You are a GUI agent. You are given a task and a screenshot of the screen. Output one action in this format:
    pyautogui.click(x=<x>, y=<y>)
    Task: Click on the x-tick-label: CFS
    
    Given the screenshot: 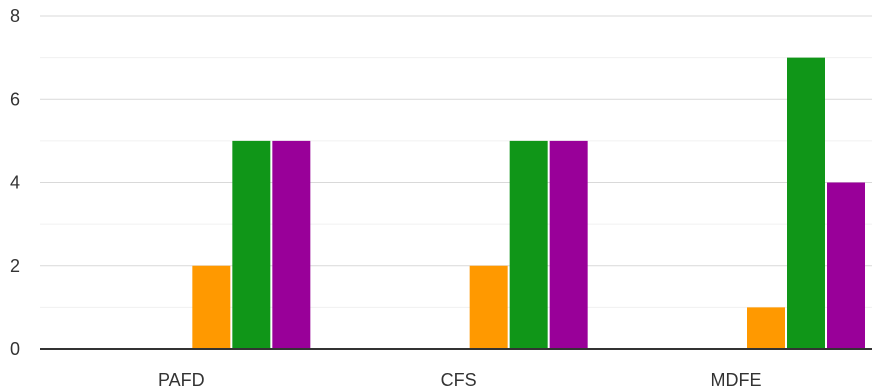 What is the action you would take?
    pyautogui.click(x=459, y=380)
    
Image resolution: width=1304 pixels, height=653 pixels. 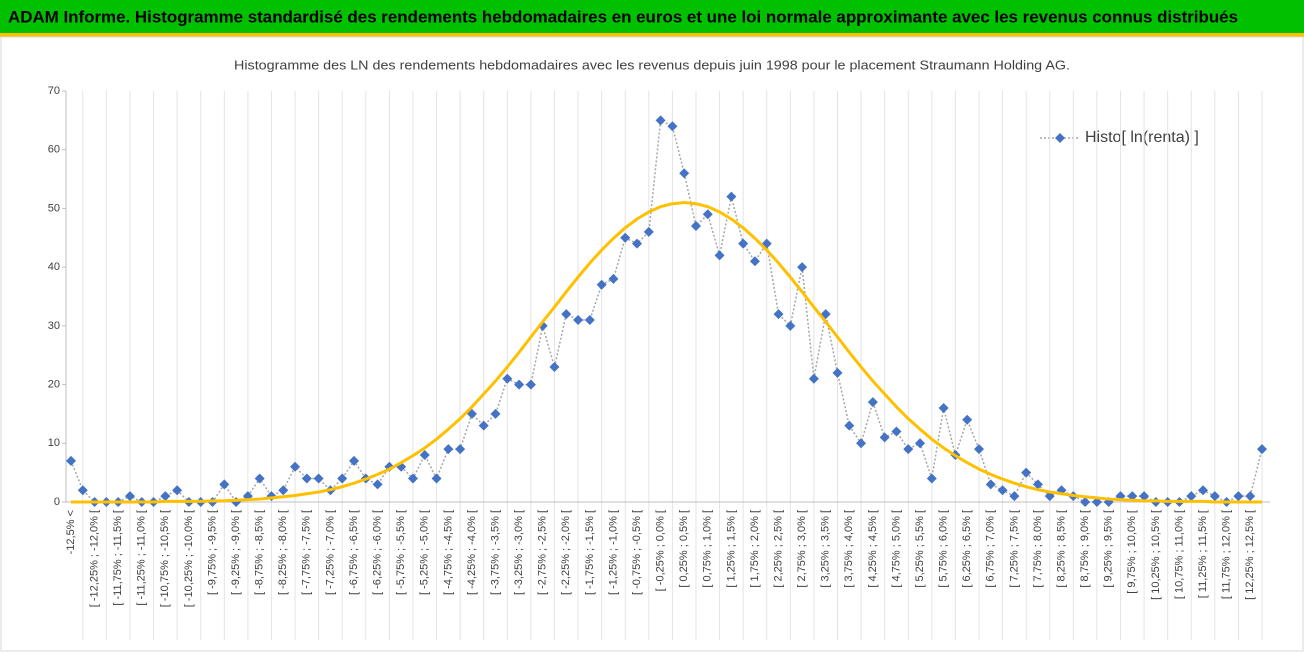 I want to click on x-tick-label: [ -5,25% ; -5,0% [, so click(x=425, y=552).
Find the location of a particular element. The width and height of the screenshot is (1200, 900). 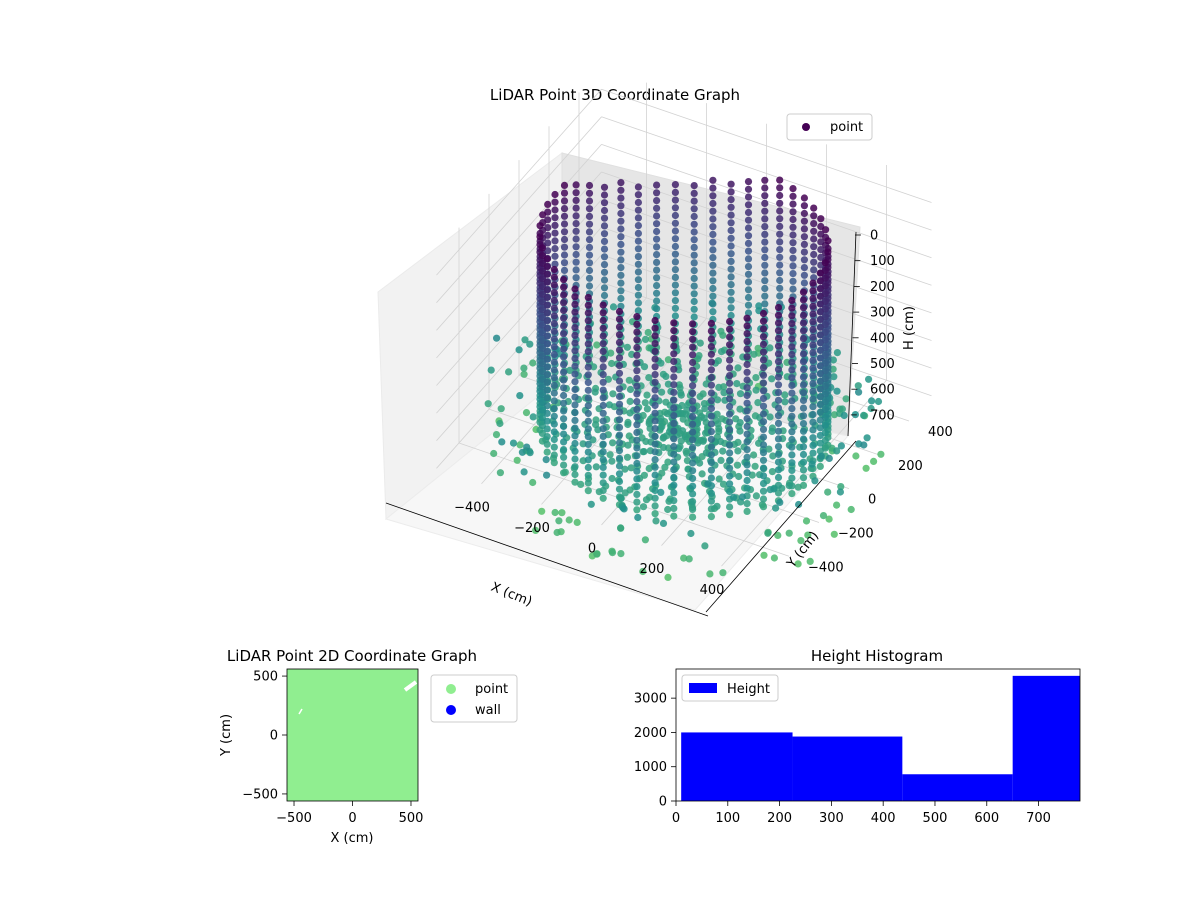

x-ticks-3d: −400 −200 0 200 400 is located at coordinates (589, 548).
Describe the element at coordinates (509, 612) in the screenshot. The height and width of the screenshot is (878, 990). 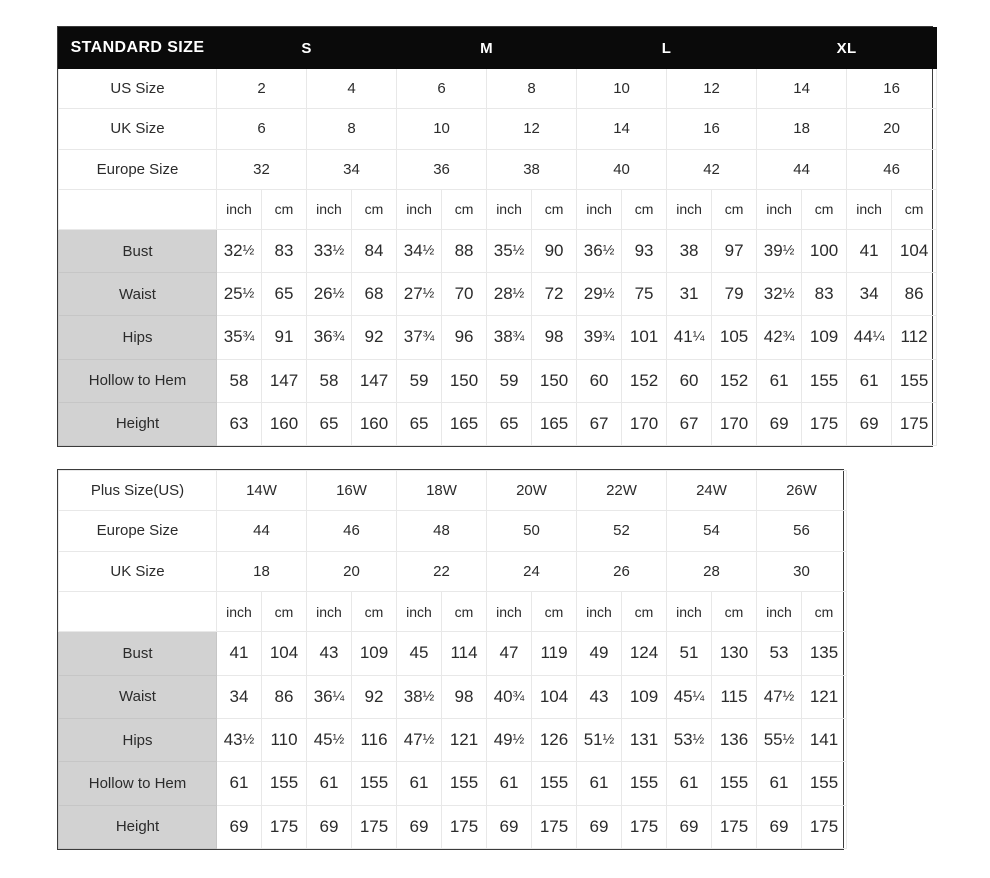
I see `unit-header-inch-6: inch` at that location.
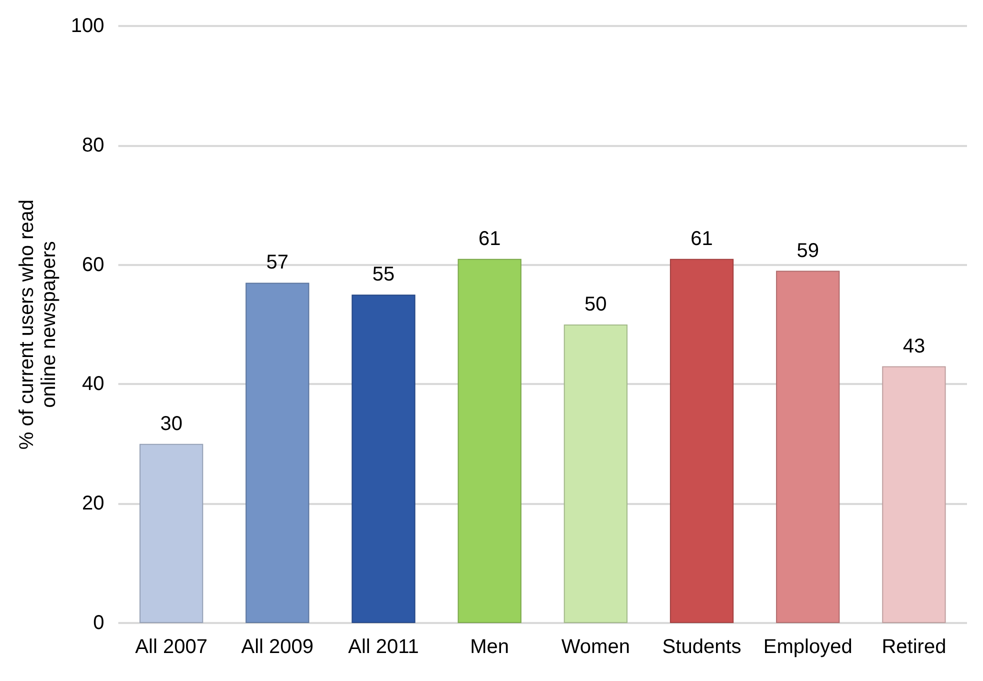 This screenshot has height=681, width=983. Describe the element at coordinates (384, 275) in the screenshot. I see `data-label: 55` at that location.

======

• [Exercise aim]
Copy the records verbatim, starting at the line that contains "Find the location" and ending at the end of the records, and leave the pictures out of your answer.

• [Exercise answer]
Find the location of a particular element. The width and height of the screenshot is (1200, 900). 

x-ticks-3d: −400 −200 0 200 400 is located at coordinates (589, 548).
Describe the element at coordinates (509, 612) in the screenshot. The height and width of the screenshot is (878, 990). 
I see `unit-header-inch-6: inch` at that location.
 This screenshot has height=681, width=983. Describe the element at coordinates (384, 275) in the screenshot. I see `data-label: 55` at that location.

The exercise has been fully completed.